One point in favor of this theory is that the modal past is never used with the conditional (unlike the simple past), which is what we’d expect for a subjective modality. Another one is that, in old texts, simple past is used in imperial edicts (senmyō) as well as prayers (norito), whereas the modal past is used only in the former. This is because the edicts are “addresser focused” (from the emperor), while prayers are “addressee focused” (to the spirits). Furthermore, in edicts, the modal past is used in speech with speaker commitment (what I did, what I lived), while the simple past is used to frame non-speaker-oriented events in the distant past (often ancient feats of Gods or past Emperors).

The modal past has further a separate meaning as yet another marker of resulting past (“perfect”), which Frellesvig analyzes as a different construction, which ended up being homophonic: -ko “come to” + -yer-i stative > -(i)kyer-i > -(i)ker-i “has come to”.

Dimensions

Frellesvig organizes the original OJ verbal suffixes along two dimensions or systems, one for aspect (including negation), and the other for tense+mood. These determine what kind of suffix may combine with others; once a morpheme is chosen, the others of the same dimension can’t occur in the same combination. Here’s tabular reproduction of his diagram:

Aspect/Negation Tense/Mood
Stative Modal past
Complete Simple past Conjectural
Negative Subjunctive

Items stacked vertically may not combine: so the complete (“perfective”) suffixes, -i(te) and -(i)n-u, never combine with a negative like -(a)zu, or a stative (-(i)tar-i).

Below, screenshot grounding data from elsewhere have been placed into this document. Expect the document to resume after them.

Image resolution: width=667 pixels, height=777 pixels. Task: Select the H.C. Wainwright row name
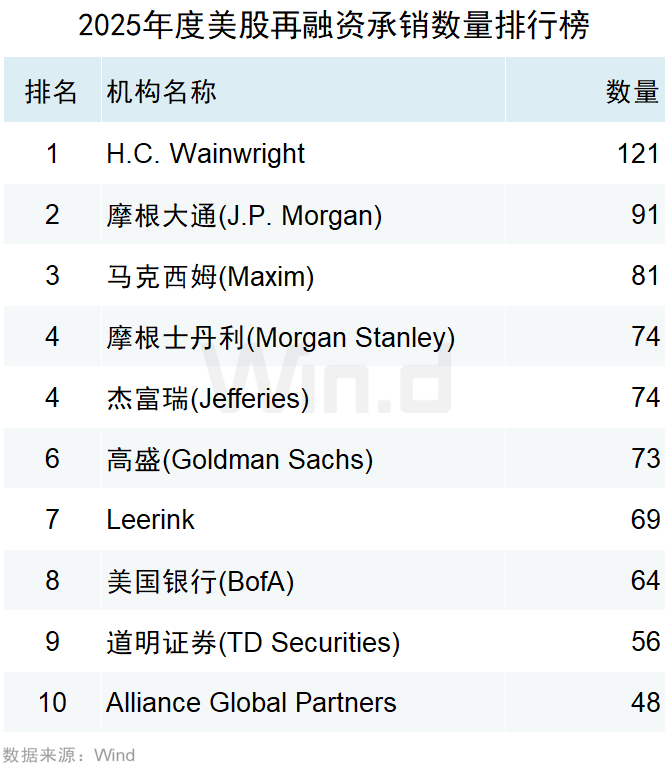[205, 154]
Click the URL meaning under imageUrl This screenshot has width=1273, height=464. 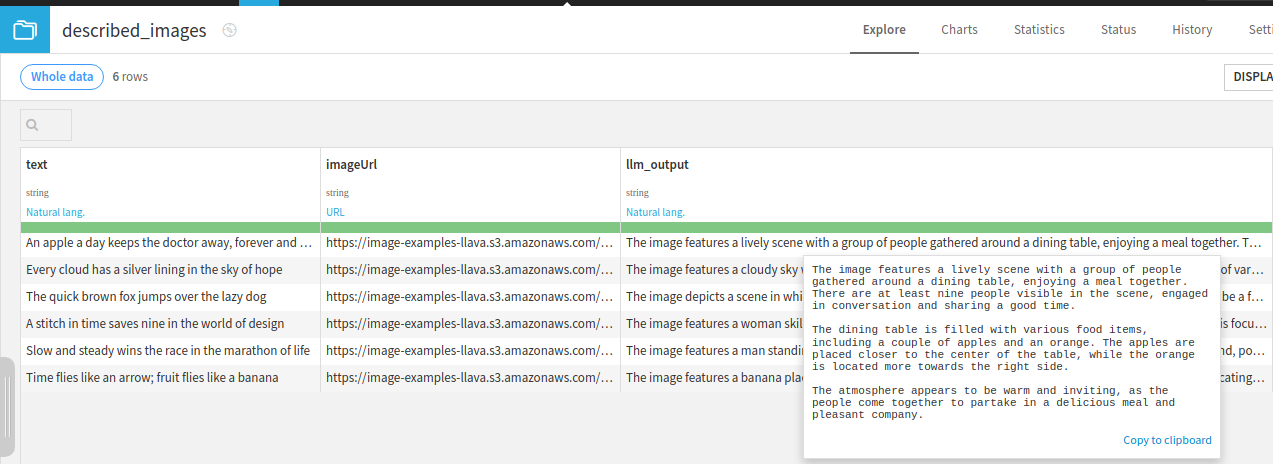click(335, 212)
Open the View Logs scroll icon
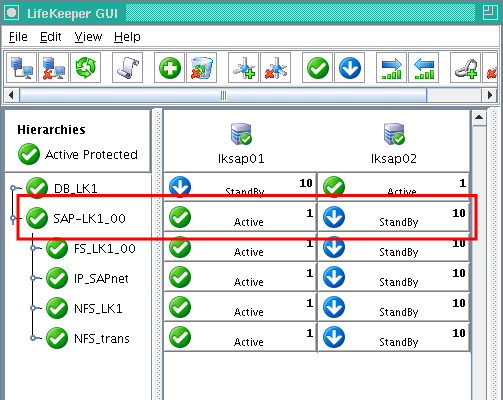This screenshot has height=400, width=503. [128, 68]
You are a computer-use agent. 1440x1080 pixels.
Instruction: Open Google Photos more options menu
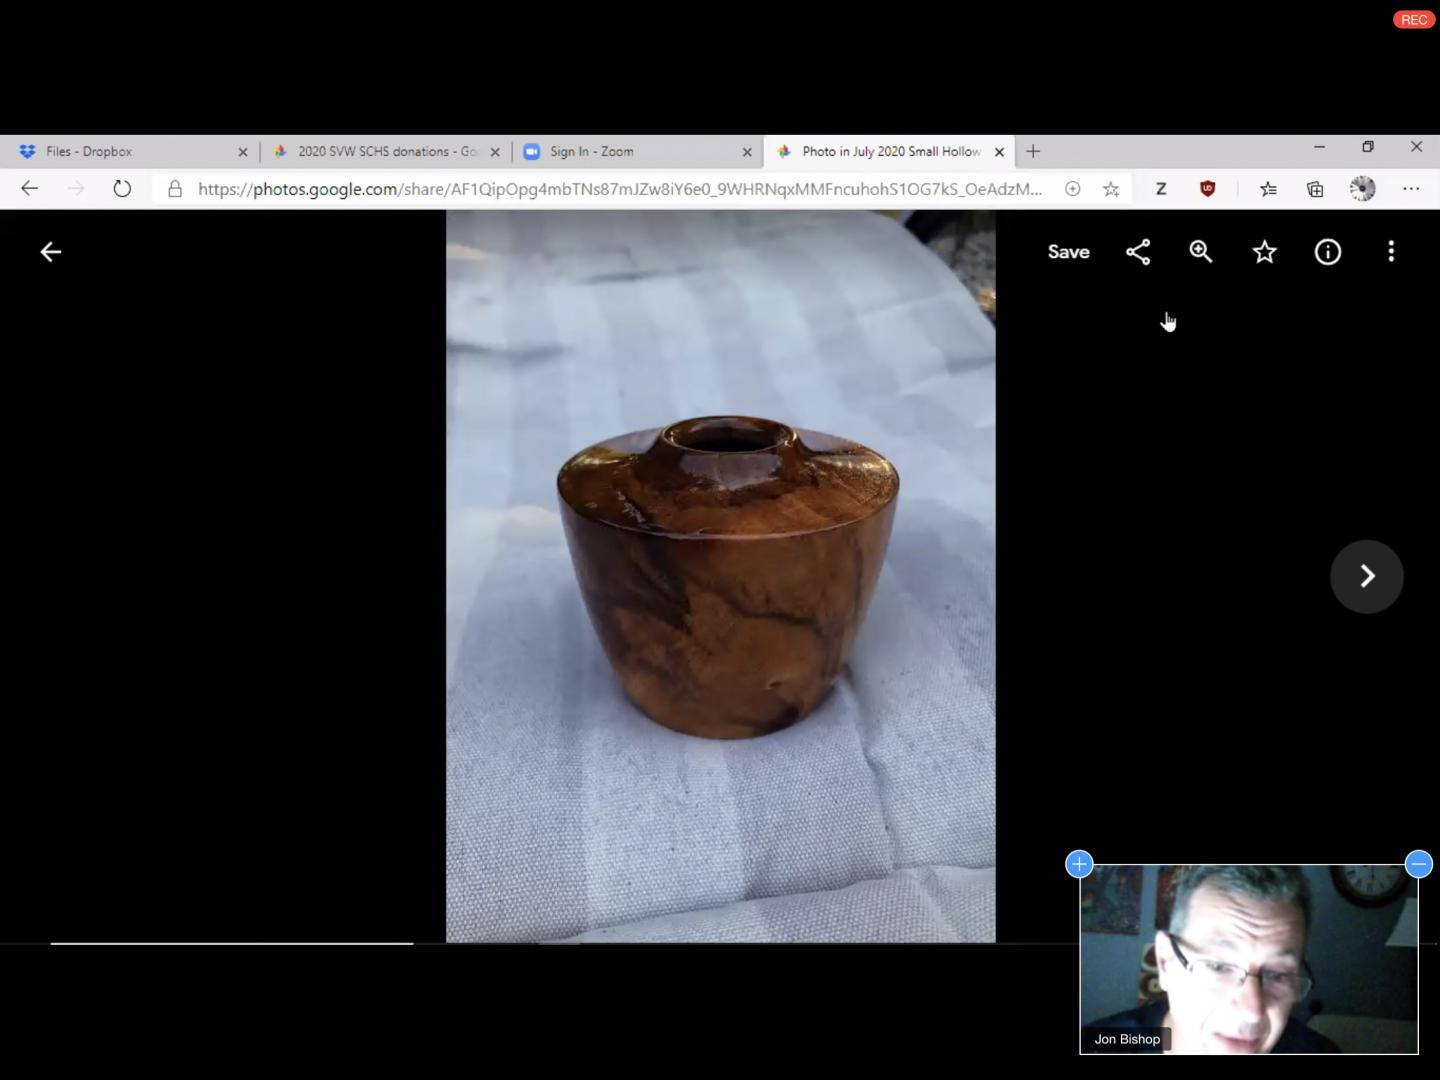tap(1391, 252)
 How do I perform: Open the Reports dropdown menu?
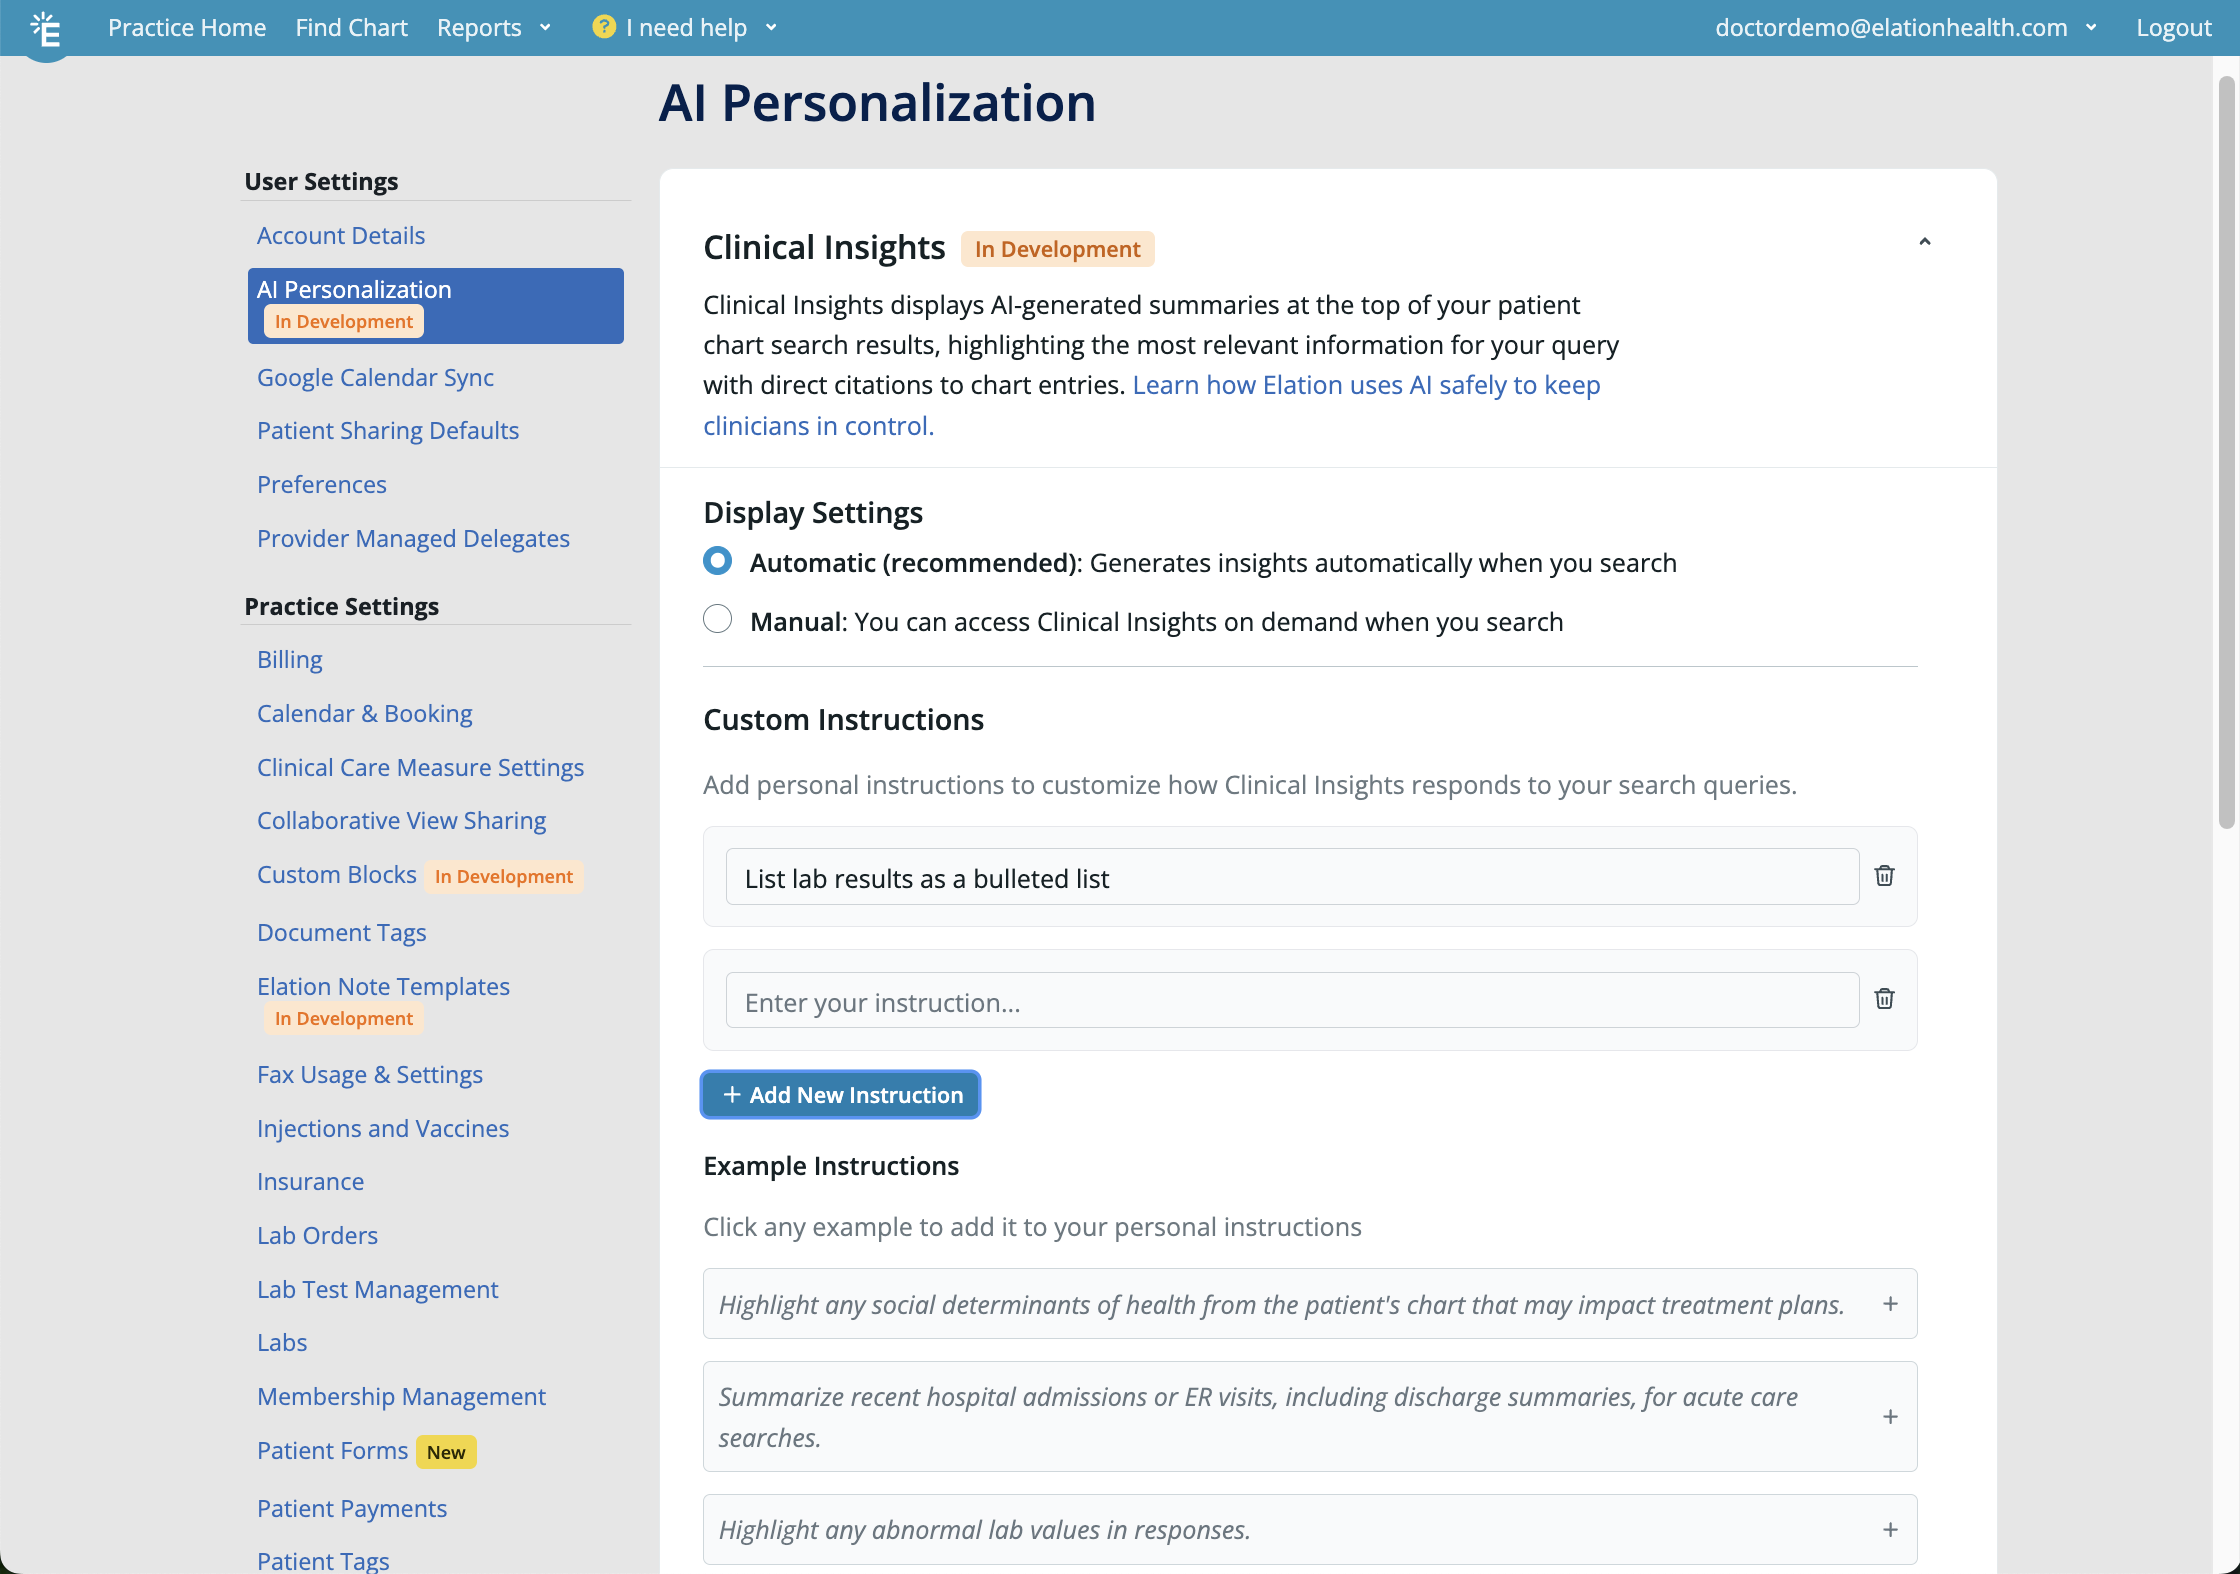coord(493,28)
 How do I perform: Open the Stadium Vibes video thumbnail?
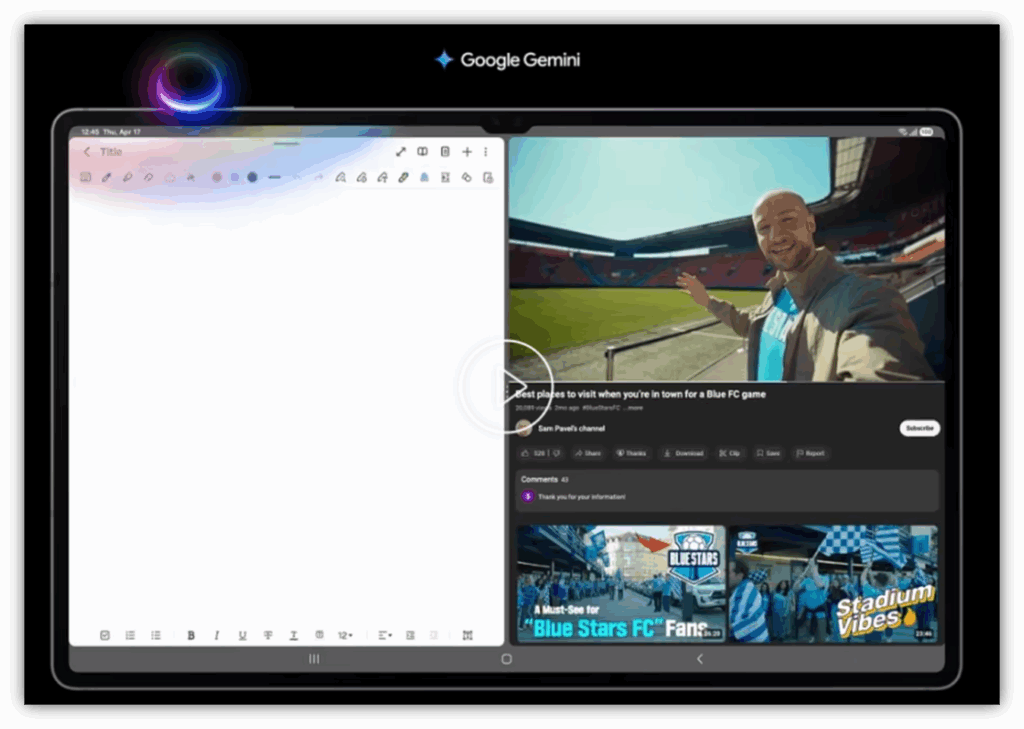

The simple past -(i)ki does combine with the conjectural -(a)mu, but the modal past -(i)ker-i never combines with either, nor does the subjunctive (-(a)masi).

One thought on “Frellesvig on Classical Japanese past suffixes

  1. This is the sort of thing I contemplated writing to provide context for my post, realized that it would take forever, and so handwaved it away with “it was complicated, then it got simpler”. Nice follow!